Your answer is every line of the material below in which the string "screenshot" occurs.

● Dataset entries
────────────────
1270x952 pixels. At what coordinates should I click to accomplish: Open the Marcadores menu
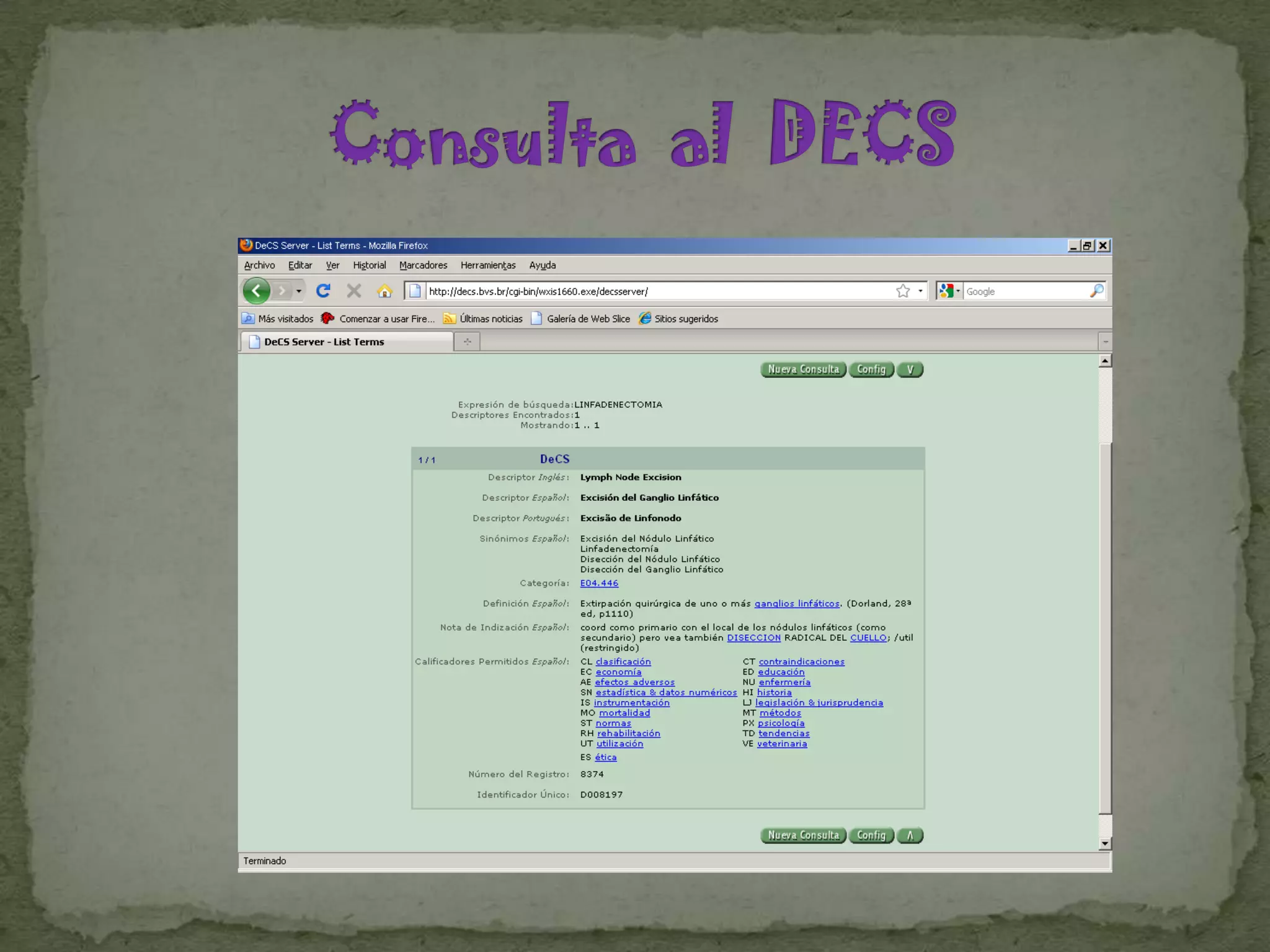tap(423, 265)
────────────────
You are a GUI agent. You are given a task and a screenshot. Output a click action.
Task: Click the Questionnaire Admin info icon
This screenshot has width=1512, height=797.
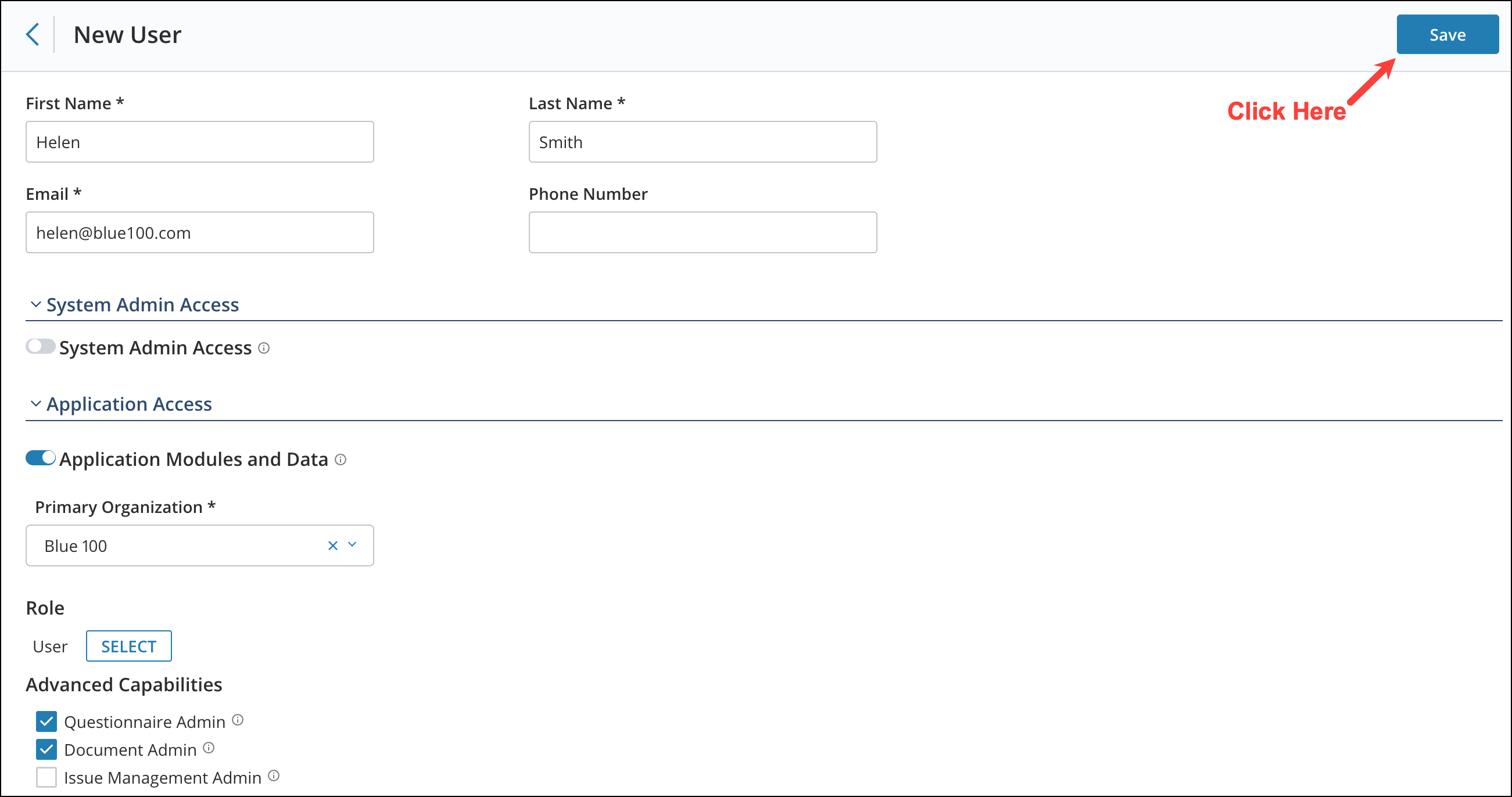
────────────────
● Written response
You are a GUI agent. You are given a task and a screenshot. Output a click action.
This screenshot has width=1512, height=797.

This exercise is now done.